Revenue Cycle Management - Market - IMG1

Expanding administrative overhead, the pivot toward value-based reimbursement, and widening AI adoption are combining to make automated revenue capture a board-level necessity. Providers are prioritizing integrated platforms that merge clinical documentation, denial avoidance, and cash-flow analytics in one workspace, cutting manual touches and shortening days in accounts receivable. North American health systems continue to anchor demand, yet rising private-insurance penetration in Asia-Pacific is unlocking sizable new addressable volumes. Service outsourcing remains prevalent because staffing gaps persist, but cloud software's rapid acceleration signals a gradual hand-off from labor-heavy models to subscription-based architectures that scale with patient volumes. The net effect is heightened competition among technology vendors that can wrap predictive analytics and compliance updates into a single, interoperable stack.

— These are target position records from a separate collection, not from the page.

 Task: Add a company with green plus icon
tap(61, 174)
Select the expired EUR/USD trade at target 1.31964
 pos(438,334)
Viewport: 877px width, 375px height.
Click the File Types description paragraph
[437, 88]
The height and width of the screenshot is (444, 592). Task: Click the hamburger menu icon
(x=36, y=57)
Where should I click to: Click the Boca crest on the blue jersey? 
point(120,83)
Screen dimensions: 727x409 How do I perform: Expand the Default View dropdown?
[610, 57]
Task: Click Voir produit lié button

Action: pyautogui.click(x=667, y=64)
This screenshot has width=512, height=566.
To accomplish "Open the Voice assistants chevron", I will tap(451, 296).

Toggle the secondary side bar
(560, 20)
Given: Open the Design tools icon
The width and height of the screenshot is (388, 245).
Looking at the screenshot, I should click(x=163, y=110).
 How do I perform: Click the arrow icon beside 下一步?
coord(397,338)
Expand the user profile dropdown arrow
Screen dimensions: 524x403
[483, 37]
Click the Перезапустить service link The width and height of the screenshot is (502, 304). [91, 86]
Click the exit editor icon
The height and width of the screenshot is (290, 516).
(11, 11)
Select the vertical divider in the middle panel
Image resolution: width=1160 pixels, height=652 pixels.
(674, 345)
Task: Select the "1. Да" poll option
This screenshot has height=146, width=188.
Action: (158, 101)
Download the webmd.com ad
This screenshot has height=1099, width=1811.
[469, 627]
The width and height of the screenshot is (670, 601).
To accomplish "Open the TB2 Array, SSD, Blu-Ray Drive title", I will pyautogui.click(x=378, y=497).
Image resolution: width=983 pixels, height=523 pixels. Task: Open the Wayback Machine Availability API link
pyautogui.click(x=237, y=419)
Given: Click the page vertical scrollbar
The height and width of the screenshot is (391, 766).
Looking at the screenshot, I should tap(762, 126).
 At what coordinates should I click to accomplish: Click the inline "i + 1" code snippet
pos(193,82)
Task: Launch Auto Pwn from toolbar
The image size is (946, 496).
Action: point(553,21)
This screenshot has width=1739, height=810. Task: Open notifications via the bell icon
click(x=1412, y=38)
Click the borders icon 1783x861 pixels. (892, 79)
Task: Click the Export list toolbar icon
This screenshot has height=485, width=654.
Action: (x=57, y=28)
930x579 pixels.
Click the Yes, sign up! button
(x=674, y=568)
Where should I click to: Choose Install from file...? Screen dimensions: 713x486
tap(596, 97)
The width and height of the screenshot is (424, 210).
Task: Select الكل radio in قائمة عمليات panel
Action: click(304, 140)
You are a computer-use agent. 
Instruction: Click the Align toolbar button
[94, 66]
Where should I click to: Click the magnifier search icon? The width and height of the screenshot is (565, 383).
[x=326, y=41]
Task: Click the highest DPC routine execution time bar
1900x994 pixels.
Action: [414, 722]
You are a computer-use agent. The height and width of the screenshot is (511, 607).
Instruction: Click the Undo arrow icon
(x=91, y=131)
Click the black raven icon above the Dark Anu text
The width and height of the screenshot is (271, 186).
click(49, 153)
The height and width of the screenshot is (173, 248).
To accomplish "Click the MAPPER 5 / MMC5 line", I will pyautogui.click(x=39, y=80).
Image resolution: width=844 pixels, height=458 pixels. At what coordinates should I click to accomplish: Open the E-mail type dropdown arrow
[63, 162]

Global Revenue Cycle Management Market Trends and Insights

Global Shift Toward Value-Based & Outcome-Linked Reimbursement

Value-based care, now written into major payer contracts, is recasting Revenue Cycle Management industry priorities by tying payment to clinical quality rather than service volume. Health systems that adopted accountable care frameworks recorded collective savings in excess of USD 700 million, proving that financial upside exists once organizations master quality metrics. As a response, RCM platforms are integrating population-health dashboards that translate clinical outcomes into reimbursement triggers, ensuring that providers track gaps in care before payment risk materializes. That evolution implicitly demands normalized data from disparate sources, giving interoperability a new commercial urgency.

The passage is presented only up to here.